CLINGING: Greed, over-possessiveness, addictions, compulsions, etc. 

IDENTIFYING: with possessions, prestige, power, roles, beliefs, domination, victimhood, etc.

And the greatest source of suffering in my opinion:

CONDEMNING: Excessive disliking, hatred, envy, anger, resentment, contempt, vindictiveness, revenge

Those who condemn others are the least likely to know they’re suffering. Condemning emotions are externalizing – the problem is someone else. They have adrenaline, which masks pain by temporarily increasing energy and confidence. But condemners must continue condemning to avoid the crash into depressed mood that comes after the adrenaline effect. Once we start condemning it works like an addiction, lifting us up and dropping us down. 

Condemning emotions alternate with bouts of worry or depression.

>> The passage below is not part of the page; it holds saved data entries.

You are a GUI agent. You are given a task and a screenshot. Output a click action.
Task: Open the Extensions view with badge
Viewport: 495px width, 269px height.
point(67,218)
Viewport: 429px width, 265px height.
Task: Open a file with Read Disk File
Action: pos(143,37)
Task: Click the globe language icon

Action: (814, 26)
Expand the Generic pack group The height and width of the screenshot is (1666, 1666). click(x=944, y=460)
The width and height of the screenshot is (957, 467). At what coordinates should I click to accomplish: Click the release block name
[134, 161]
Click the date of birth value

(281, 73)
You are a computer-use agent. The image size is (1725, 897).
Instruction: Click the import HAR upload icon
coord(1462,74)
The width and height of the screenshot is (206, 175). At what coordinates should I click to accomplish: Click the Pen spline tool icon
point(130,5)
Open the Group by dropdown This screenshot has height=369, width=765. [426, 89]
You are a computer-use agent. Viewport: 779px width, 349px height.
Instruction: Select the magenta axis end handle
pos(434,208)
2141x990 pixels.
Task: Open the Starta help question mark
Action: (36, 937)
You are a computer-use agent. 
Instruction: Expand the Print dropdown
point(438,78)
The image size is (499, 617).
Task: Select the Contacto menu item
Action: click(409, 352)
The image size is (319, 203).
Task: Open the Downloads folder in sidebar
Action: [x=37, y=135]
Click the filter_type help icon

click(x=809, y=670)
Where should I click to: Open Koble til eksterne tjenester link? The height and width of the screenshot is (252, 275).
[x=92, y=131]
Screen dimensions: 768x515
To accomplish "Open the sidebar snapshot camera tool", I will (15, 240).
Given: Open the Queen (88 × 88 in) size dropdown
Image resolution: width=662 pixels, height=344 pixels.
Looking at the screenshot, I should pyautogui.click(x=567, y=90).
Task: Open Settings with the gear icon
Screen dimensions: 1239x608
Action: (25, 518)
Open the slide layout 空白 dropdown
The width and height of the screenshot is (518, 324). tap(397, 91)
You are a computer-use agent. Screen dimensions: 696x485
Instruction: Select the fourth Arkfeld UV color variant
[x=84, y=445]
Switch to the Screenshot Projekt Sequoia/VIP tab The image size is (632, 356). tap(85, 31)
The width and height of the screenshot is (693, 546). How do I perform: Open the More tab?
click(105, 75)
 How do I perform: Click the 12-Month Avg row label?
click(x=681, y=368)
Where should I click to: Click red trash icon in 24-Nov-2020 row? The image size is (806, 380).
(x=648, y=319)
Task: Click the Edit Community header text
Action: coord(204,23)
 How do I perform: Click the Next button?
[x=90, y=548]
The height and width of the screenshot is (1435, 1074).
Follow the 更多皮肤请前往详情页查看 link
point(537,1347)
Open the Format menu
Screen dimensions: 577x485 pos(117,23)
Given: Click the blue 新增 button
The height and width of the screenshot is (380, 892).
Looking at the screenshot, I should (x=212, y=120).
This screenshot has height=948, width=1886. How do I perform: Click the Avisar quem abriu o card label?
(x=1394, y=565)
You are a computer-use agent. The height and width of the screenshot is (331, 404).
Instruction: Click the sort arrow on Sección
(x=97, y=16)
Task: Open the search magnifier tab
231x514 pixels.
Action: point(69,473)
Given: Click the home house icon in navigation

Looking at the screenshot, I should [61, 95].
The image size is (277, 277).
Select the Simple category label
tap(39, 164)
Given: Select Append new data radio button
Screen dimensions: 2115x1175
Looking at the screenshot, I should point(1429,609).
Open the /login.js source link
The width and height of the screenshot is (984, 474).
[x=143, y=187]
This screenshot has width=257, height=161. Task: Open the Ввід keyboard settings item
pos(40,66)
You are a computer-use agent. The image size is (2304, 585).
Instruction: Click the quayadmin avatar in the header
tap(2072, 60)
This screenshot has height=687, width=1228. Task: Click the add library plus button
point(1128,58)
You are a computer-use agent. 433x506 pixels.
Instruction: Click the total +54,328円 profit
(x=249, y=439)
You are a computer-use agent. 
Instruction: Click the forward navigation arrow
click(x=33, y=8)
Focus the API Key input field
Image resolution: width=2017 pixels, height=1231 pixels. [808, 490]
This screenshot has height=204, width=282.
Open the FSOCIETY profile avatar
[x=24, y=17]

They lower immune efficiency and raise the likelihood of physical ailments—coughs, colds, aches, pains—chronic exhaustion, and substance abuse.

It goes without saying that condemning emotions ruin work and social relationships.

Though aimed at others, condemning is wrought with hidden self-anger, self-devaluation, and eventually self-contempt. Condemning and self-value are mutually exclusive. Despite the self-righteousness that comes with adrenaline, it’s impossible to like yourself while condemning others. 

Condemning as a Defense System

Condemning emotions systematically defend against vulnerability. The more vulnerable people feel, the more likely they are to condemn. But the great swindle of defense systems is that they don’t make us feel safer, they just make us more defensive. And the more defensive we get, the more vulnerable we feel. This feedback-loop of condemning is what hijacks people’s lives, as well as our politics and the national consciousness.  

The Vulnerability beneath Condemning

The most common vulnerability that condemning defends against takes the form of:

  • Guilt (violating your deeper values)
  • Shame (sense of failure or inadequacy)
  • Fear (perception of danger)
  • Sadness, sorrow (loss)
  • Grief (loss of loved one).

For health and well-being, the last thing we want to do is defend against vulnerable emotions. Vulnerable emotions are the route to healing and transcendence. What’s more, they’re self-correcting, if we allow ourselves to experience them at least briefly.

The undefended experience of:

  • Guilt motivates behavior consistent with deeper values.
  • Shame motivates new attempts at success.
  • Fear motivates caution, safety-seeking.
  • Sadness, sorrow, and grief motivate value-creation (holding people, nature, and things as important, worthy of appreciation, time, effort, sacrifice).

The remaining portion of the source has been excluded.